Merkel and Szydlo praised the ties between the two neighboring countries at the Wednesday press conference, referring also to the troubled history between Warsaw and Berlin.
The talks were held in a "friendly atmosphere," Merkel said, describing the summit as a good day for bilateral relations. Members of their two governments also held a joint session in Berlin later on Wednesday.
On Wednesday, however, Merkel said that Warsaw's relation to the press and the courts falls under the responsibility of the EU commission.
Instead, the two leaders sought to present a united front on the international issues such as Brexit and the NATO build-up in eastern Europe.
German Foreign Minister Frank-Walter Steinmeier recently prompted criticism in Poland by warning against NATO "saber rattling" towards Russia.

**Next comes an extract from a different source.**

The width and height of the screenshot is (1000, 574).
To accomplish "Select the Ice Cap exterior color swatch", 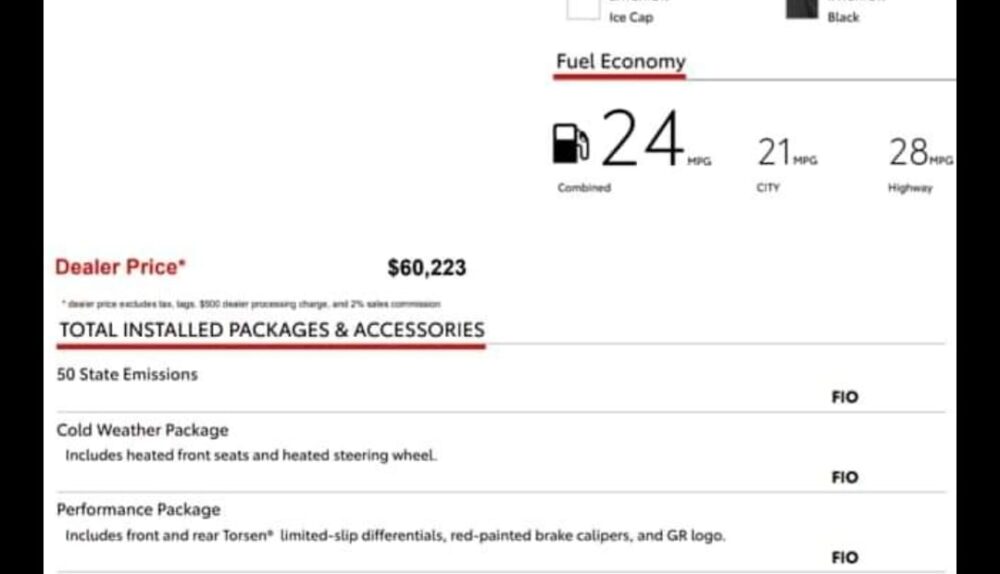I will [x=583, y=9].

At the Wednesday press conference, Merkel said that NATO policies incorporated both the boosting of defense capabilities and the dialogue with Moscow. "Both of these pillars are important," she added.
Merkel also urged a larger defense budget that would see Germany reach NATO guidelines on earmarking two percent of national GDP for defense "in the long run."
"All of the NATO partners have agreed on this. Germany has not yet fulfilled those goals," she said.
Key to world's security
Germany is set to coordinate a NATO force of about 1,000 soldiers in Lithuania starting next year.
Szydlo thanked Germany for supporting the military build-up towards Russia, and said Berlin was helping in "strengthening NATO's eastern flank." The Polish leader also described the upcoming NATO summit in Warsaw as key to "the security of Europe and the security of the world."
The two leaders also commented on the upcoming Brexit vote, saying they favored the UK staying in the EU. At the same time, both Berlin and Warsaw would honor any referendum outcome as a "sovereign decision of the British themselves," Szydlo said.
In a symbolic gesture, Foreign Minister Steinmeier and his Polish colleague Witold Waszczykowski presented a history textbook in a Berlin school. Students in both Germany and Poland are to be taught using the same textbook, developing a joint outlook on history, Steinmeier said.